# PROBLEMS
(a) According to the biography of John Russell Taylor, what rank had he reached by the time he was discharged from the Canadian Army?
(b) Copy the part of the biography of John Russell Taylor starting with "John Russell Taylor (November" and going on through "two intercollegiate championships.".

Member of the Canadian Parliament for Vancouver—Burrard
- In office 1957–1962
- Preceded by: Lorne MacDougall
- Succeeded by: Thomas R. Berger

Personal details
- Born: November 28, 1917 Vancouver, British Columbia, Canada
- Died: February 28, 2002 (aged 84)
- Party: Progressive Conservative

= John Russell Taylor (politician) =

Canadian politician

John Russell Taylor (November 28, 1917 - February 28, 2002) was a Canadian politician and immigration lawyer. He was the Progressive Conservative Member of Parliament from Vancouver—Burrard from 1957 to 1962.

==Early life==
John Taylor was born in Vancouver on November 28, 1917. He was the second son of Fred "Cyclone" Taylor, a member of the Hockey Hall of Fame. He was raised in Vancouver and later attended the University of Toronto, during which he helped the university's hockey team win two intercollegiate championships.

After earning a bachelor of arts degree Taylor enlisted in the Canadian Army in 1942, being discharged in 1946 after rising to the rank of Captain. He was called to the British Columbia bar as a lawyer the same year.

During the 1950s Taylor owned the Kerrisdale Monarchs, a senior semi-professional hockey team based in his Vancouver neighbourhood.

# SUPPLIED ENTRIES
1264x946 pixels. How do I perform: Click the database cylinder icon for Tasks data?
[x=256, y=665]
--
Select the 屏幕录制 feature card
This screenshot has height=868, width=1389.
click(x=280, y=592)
...
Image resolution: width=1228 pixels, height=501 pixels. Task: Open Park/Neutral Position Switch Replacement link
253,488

# EXERCISE ANSWERS
(a) Captain

(b)
John Russell Taylor (November 28, 1917 - February 28, 2002) was a Canadian politician and immigration lawyer. He was the Progressive Conservative Member of Parliament from Vancouver—Burrard from 1957 to 1962.

==Early life==
John Taylor was born in Vancouver on November 28, 1917. He was the second son of Fred "Cyclone" Taylor, a member of the Hockey Hall of Fame. He was raised in Vancouver and later attended the University of Toronto, during which he helped the university's hockey team win two intercollegiate championships.